**Problem description**
Copy every one of the rows below word for word, omitting the pictures from your copy.

[Rows for locating described items]
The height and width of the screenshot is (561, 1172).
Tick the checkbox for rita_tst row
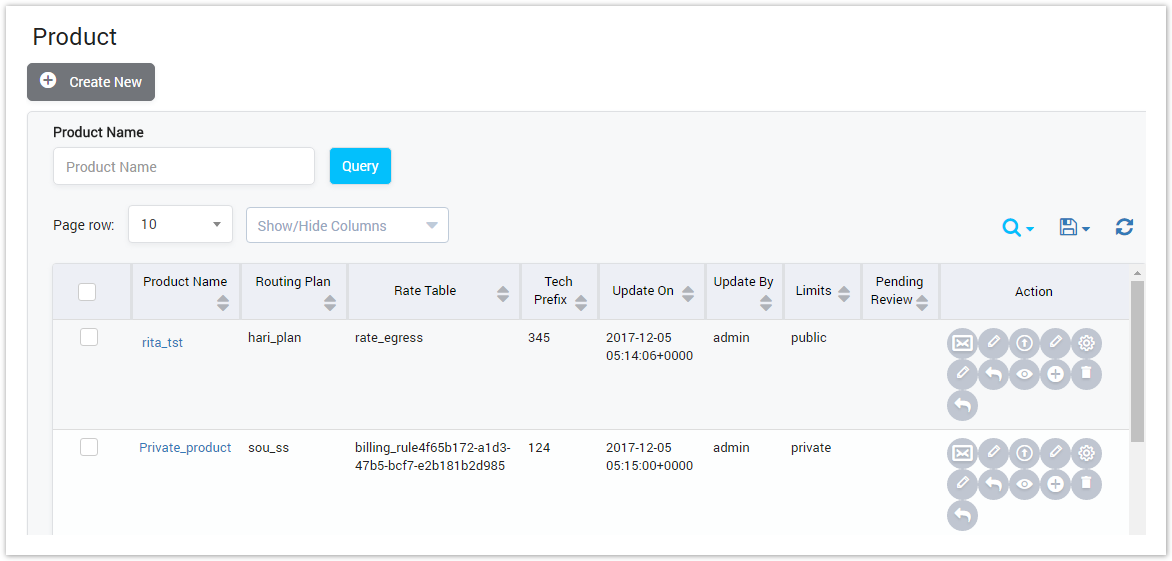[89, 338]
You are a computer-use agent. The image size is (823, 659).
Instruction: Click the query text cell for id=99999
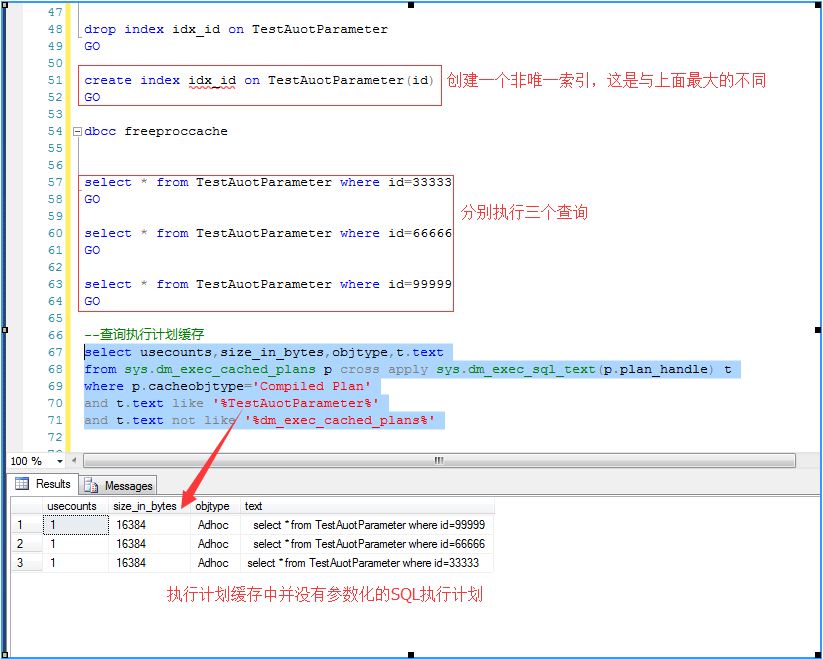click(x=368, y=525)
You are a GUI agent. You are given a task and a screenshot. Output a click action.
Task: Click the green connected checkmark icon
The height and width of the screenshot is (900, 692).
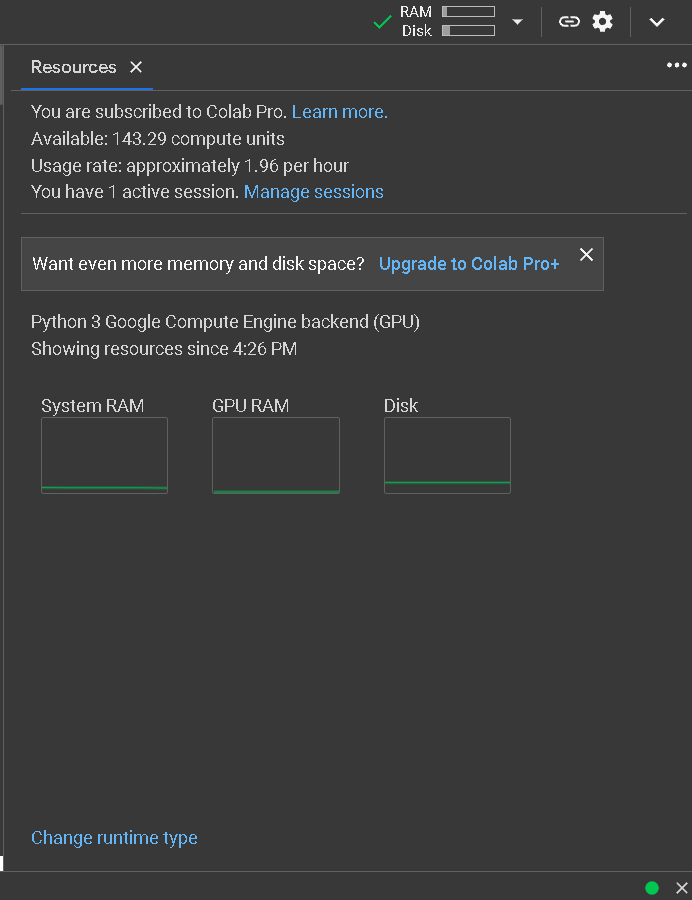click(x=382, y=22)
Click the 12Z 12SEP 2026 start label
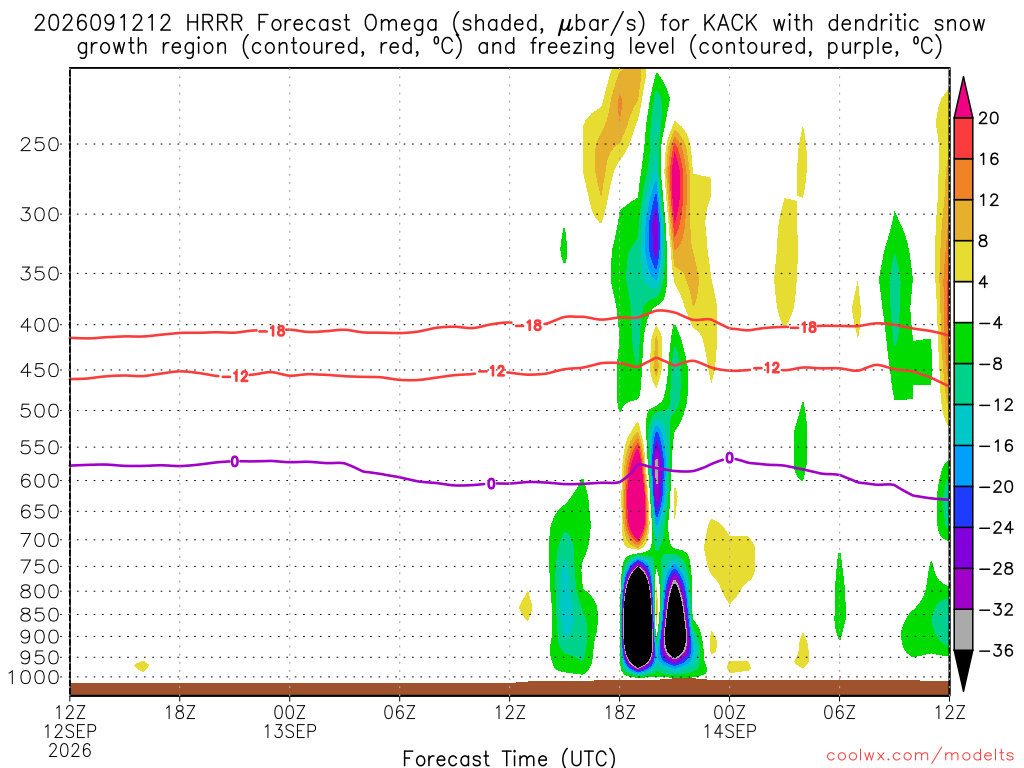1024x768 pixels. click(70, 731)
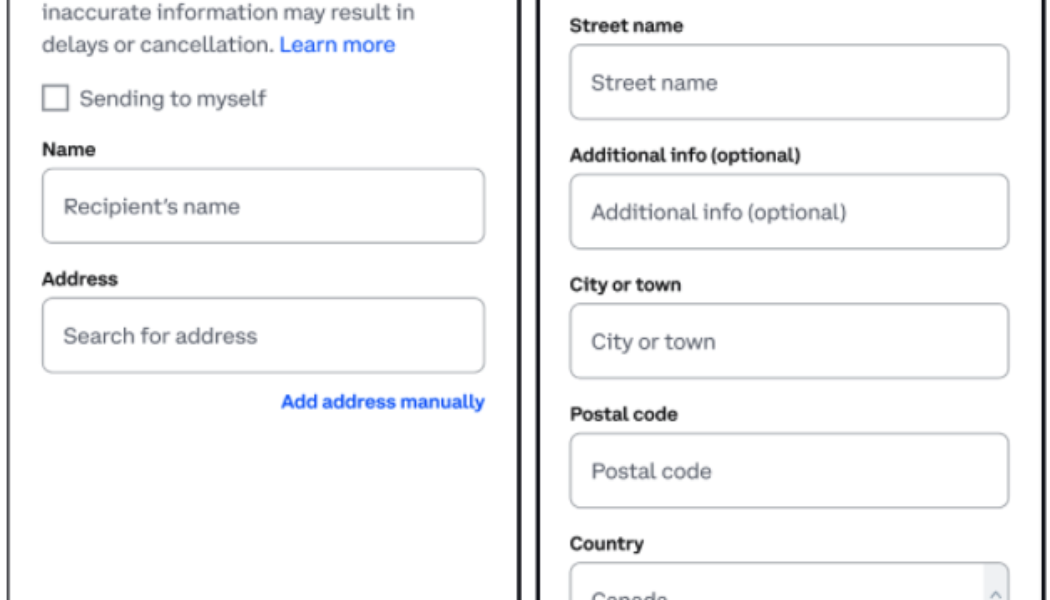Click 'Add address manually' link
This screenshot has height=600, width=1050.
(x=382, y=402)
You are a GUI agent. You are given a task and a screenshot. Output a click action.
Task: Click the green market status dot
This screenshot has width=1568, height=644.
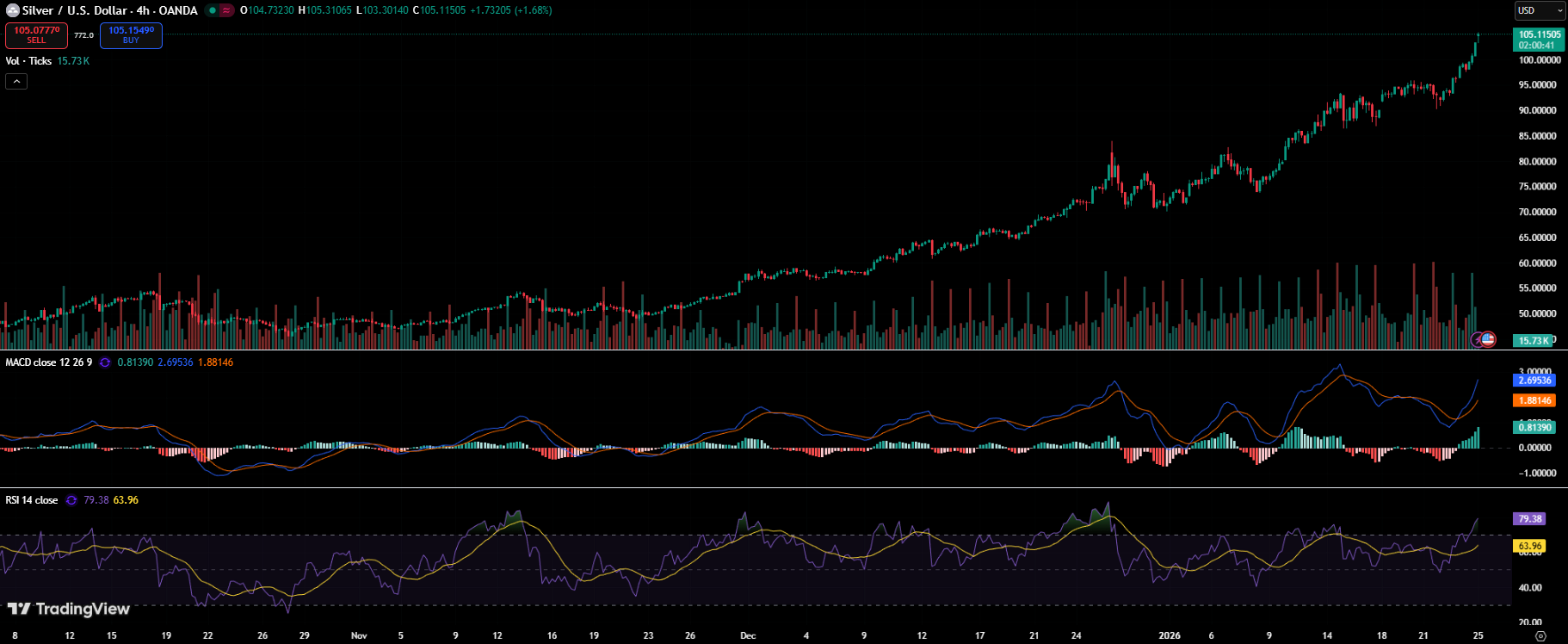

**Solution**
The height and width of the screenshot is (561, 1172).
Tick the checkbox for rita_tst row
[89, 338]
You are a computer-use agent. The image size is (823, 659).
Instruction: Click the query text cell for id=99999
click(x=368, y=525)
You are a GUI agent. You are given a task and a screenshot. Output a click action.
Task: Click the green connected checkmark icon
The height and width of the screenshot is (900, 692).
click(x=382, y=22)
Click the 12Z 12SEP 2026 start label
1024x768 pixels. click(70, 731)
Click 'Add address manually' link
This screenshot has height=600, width=1050.
(x=382, y=402)
You are a GUI agent. You are given a task and a screenshot. Output a click action.
Task: Click the green market status dot
This screenshot has width=1568, height=644.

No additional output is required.